- Нет, друг мой, - успокоил учитель. - Я просто желаю, чтобы ты почувствовал, в какой стихии тебе придется жить.

- Ни за что! Лучше убейте! - заорал я, вырываясь. - Лучше антипод, лучше что угодно, хоть униформистом!

- Ага! Значит, ты согласен стать обыкновенной лицемерной знаменитостью, согласен жить среди презираемых тобою людей и пресмыкаться перед ними за их дрянные аплодисменты. Ты согласен жить, требуя какой-то свободы, а на самом деле бояться ее, как проказы. Ну что ж, желания твои сбудутся: ты станешь добропорядочным народным артистом, о котором после смерти никто не вспомнит. Ты пошляк, мио каро, и ты трус, мелкий и ничтожный.

- Но что же делать?!!

- Довериться мне.

Он тихонько потянул меня за руку, я вывернулся, сел на корточки и обхватил голову руками.

- У меня в глазах муть... все кружится...

- Это не аргументы, а смехи какие-то! - разгневался Дзанни и, схватив меня за плечи, подтолкнул к краю площадки.

Я дернулся, но Дзанни вдруг отпустил меня. В ужасе, как за спасательный круг, я ухватился за протянутую флейту.

- Играй! - крикнул Дзанни. - Играй гамму!

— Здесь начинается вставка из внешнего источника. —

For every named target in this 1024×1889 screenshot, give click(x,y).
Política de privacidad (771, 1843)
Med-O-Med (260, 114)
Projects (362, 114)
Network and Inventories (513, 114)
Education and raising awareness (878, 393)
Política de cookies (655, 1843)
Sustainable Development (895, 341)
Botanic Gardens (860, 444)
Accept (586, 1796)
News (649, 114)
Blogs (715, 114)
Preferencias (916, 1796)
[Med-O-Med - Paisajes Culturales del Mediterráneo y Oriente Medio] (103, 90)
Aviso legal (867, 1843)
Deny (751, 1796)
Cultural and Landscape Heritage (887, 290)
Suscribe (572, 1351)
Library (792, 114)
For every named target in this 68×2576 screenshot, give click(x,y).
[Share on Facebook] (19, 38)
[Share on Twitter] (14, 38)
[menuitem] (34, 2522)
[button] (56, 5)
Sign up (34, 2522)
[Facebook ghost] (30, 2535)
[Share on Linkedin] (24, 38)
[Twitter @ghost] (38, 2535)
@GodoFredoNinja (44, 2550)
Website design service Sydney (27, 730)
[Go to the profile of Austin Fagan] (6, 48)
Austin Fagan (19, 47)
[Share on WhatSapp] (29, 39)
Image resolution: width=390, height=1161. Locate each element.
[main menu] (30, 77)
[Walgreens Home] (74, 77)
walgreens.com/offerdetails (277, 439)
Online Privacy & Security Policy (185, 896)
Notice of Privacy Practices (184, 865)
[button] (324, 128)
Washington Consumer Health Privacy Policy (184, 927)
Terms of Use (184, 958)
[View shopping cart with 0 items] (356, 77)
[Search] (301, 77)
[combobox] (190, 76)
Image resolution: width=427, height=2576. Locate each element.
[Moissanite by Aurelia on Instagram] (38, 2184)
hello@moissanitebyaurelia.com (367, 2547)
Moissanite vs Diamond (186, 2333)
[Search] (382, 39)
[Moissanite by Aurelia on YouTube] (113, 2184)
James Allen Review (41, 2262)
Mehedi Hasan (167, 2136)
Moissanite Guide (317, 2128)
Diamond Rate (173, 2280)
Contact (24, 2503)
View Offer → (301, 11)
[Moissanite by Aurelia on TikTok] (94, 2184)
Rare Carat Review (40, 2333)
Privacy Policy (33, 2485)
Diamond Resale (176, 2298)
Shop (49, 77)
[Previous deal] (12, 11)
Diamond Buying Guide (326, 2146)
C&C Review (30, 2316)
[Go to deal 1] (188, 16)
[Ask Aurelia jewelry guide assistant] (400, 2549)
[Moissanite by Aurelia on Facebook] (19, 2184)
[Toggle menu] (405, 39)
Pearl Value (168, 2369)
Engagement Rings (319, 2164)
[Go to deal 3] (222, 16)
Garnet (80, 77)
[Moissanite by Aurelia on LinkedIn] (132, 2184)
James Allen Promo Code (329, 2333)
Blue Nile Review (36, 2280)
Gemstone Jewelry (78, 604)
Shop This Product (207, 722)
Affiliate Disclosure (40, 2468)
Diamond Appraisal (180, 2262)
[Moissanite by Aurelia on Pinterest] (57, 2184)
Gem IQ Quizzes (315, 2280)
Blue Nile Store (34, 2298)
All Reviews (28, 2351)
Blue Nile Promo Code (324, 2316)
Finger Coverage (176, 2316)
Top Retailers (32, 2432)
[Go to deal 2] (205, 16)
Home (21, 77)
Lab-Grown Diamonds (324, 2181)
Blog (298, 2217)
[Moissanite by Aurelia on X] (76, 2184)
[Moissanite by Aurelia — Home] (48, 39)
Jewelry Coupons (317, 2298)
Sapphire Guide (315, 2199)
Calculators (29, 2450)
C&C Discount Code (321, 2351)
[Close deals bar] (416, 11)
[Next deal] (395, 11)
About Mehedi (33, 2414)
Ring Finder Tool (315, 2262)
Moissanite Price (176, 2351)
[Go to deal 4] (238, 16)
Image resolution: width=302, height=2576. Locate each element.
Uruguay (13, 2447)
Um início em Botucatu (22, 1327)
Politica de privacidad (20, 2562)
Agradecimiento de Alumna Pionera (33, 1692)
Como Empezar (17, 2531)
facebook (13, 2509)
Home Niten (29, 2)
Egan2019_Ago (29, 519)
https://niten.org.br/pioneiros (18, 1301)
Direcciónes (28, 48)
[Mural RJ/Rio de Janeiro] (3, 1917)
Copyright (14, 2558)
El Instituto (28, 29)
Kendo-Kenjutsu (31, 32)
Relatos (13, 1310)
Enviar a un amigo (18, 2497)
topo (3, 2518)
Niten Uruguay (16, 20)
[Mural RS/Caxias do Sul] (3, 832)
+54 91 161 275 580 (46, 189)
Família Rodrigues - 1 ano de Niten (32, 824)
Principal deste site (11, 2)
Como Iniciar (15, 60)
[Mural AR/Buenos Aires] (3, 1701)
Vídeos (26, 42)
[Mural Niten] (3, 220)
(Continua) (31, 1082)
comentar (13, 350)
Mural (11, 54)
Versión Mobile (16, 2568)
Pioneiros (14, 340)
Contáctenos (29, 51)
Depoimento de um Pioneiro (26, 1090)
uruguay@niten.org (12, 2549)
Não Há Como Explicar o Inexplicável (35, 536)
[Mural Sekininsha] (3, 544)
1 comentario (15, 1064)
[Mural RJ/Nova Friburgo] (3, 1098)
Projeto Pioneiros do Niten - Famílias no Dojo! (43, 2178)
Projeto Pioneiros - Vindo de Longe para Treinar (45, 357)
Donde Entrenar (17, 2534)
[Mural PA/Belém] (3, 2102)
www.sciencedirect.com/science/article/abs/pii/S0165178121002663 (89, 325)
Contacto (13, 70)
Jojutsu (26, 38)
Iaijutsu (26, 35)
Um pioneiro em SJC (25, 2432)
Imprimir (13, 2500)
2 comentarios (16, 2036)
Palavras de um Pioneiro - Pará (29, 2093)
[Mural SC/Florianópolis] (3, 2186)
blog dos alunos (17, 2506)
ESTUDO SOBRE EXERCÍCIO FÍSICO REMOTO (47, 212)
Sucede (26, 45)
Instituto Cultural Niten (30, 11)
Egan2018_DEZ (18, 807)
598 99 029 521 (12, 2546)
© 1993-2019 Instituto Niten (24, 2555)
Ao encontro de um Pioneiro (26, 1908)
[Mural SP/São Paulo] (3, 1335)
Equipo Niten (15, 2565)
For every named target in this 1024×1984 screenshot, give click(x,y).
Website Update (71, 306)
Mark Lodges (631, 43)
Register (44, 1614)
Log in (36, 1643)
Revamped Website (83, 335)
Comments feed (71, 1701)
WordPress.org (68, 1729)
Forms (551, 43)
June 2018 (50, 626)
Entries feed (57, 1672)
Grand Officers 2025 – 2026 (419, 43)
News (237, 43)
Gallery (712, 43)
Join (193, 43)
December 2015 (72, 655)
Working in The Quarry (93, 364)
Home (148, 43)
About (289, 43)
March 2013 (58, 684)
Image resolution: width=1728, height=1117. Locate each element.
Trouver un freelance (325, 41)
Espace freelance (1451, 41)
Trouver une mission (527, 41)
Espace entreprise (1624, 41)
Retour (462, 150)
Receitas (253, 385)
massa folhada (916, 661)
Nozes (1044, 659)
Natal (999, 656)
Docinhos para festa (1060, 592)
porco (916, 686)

Дрожащие звуки легко и слабо, как пушинки, полетели в воздухе. Я играл и играл, пока Дзанни не шепнул мне:

- Вот он, смотри...

Я увидел тонкий серебристый луч, протянувшийся от моих ног надо всей ареной к далекому узенькому оконцу. Я опустил флейту. Луч не исчез, но задрожал. Я заиграл вновь - он замер.

Дзанни толкнул меня в спину:

- Иди вперед, мальчик! Не оглядывайся!

Я завороженно шагнул в пустоту. В тот миг черная птица из детских снов покинула меня - я выпал из-под ее крыла, родившись во второй раз под хриплые страшные заклинания Дзанни и веселую скороговорку флейты!

- ...И-и-звест-ный все-ем я пти-це-ло-о-в...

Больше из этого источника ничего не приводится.